Problem → In the records below, find each line with the word "Compartir" and copy it.

Collected data

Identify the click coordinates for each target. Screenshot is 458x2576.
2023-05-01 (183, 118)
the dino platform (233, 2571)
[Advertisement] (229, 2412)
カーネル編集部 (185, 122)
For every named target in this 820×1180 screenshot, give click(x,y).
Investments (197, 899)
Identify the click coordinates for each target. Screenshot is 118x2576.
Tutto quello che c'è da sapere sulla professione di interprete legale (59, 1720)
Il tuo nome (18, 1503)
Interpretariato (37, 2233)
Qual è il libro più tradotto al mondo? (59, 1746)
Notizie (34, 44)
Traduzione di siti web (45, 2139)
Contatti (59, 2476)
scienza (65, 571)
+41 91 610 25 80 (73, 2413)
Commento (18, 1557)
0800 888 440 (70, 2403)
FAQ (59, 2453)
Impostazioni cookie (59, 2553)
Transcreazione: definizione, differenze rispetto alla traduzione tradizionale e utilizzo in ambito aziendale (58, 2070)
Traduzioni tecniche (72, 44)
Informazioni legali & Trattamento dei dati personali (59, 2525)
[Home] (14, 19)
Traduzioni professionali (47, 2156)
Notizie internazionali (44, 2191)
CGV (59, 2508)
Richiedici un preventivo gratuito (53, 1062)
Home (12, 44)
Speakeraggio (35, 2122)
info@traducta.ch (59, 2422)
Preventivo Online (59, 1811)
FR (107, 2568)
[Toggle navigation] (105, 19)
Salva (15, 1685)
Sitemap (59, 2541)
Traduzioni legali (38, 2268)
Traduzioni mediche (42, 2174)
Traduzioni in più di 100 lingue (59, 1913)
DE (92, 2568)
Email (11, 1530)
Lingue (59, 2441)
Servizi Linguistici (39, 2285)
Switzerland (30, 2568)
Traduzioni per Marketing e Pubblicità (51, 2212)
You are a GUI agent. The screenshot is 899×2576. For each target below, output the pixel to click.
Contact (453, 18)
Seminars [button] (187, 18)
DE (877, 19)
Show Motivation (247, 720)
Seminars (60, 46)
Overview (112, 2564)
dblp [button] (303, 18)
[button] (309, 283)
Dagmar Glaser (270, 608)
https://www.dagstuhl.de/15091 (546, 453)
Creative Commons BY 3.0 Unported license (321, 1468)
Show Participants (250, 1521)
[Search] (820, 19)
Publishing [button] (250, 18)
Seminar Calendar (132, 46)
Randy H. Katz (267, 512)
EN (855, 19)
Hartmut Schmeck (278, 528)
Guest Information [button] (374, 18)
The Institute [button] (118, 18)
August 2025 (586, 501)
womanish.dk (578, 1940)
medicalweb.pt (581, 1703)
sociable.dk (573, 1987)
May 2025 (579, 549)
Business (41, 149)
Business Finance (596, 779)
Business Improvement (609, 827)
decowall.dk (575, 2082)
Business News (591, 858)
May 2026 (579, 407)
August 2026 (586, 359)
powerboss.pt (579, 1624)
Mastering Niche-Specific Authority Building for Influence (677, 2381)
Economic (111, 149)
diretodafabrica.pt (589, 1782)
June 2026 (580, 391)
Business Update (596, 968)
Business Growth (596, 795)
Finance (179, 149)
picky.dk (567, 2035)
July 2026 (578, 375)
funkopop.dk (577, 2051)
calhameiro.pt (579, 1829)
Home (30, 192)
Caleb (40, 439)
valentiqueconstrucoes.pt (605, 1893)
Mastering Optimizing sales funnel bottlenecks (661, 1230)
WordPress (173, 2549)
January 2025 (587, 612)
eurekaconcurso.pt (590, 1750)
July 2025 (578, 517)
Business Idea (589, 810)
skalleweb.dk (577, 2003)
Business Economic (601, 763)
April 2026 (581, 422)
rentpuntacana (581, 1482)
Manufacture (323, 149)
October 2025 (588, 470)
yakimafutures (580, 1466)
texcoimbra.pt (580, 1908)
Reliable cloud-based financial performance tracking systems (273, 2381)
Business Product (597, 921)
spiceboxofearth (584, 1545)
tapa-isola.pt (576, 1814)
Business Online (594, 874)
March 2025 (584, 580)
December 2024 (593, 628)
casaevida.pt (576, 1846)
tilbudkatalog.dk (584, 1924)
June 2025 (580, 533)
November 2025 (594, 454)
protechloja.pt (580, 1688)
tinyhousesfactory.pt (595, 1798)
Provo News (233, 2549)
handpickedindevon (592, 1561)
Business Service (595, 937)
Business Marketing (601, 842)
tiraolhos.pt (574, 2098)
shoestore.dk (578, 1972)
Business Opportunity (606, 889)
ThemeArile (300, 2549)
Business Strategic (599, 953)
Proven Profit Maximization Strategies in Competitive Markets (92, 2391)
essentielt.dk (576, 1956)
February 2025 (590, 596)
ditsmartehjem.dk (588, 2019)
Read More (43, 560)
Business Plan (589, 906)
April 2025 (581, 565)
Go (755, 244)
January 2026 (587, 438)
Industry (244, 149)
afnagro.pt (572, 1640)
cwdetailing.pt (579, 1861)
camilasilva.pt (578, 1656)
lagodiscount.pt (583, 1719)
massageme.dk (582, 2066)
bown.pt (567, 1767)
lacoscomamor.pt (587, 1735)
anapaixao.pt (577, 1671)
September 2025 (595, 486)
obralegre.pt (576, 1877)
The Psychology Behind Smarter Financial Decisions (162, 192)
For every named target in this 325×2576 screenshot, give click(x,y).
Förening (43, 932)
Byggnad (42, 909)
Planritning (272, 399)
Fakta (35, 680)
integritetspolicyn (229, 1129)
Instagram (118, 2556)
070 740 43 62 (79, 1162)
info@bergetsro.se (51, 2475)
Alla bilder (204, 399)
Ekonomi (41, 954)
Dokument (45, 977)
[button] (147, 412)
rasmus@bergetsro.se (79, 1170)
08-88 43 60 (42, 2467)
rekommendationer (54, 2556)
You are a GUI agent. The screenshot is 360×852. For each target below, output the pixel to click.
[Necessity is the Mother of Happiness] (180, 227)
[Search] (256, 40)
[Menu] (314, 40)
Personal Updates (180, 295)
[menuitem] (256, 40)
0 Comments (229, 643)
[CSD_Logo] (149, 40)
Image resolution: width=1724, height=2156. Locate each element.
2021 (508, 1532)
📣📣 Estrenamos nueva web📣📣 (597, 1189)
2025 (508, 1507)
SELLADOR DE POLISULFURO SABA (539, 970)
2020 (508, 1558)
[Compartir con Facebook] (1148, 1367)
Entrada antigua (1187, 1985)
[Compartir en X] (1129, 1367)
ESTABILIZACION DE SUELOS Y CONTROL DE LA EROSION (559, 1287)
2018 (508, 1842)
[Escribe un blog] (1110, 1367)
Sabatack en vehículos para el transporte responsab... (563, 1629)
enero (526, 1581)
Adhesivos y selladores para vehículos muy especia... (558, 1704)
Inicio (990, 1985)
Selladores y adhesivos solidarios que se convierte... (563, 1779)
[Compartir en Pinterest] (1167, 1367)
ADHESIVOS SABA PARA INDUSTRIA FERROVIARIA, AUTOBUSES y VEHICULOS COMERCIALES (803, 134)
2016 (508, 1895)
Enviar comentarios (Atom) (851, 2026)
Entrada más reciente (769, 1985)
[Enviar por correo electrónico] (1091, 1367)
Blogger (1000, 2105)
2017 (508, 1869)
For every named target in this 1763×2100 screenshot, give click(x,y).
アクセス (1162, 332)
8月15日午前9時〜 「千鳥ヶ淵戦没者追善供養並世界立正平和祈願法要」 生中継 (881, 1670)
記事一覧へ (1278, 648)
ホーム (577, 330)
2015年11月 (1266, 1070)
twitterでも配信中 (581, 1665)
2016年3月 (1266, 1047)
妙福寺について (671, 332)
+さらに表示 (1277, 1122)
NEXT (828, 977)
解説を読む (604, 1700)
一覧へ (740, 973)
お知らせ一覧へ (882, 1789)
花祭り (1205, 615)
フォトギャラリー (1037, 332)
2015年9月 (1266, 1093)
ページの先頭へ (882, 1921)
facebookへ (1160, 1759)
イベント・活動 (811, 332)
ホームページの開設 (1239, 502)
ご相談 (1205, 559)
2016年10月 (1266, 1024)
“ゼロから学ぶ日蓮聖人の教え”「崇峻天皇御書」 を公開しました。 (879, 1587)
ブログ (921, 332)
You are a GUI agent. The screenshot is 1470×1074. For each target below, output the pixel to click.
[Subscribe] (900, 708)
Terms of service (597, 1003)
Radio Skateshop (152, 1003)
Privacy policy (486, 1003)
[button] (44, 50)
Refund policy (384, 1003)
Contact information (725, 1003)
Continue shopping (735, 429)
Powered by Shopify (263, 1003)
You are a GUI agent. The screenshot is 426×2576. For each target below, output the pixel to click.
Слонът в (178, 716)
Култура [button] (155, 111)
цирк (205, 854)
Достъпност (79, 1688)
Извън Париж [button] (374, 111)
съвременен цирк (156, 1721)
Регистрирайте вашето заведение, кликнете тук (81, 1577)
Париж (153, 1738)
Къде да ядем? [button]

Exercise answer →
[Compartir con Facebook] (1148, 1367)
[Compartir en X] (1129, 1367)
[Compartir en Pinterest] (1167, 1367)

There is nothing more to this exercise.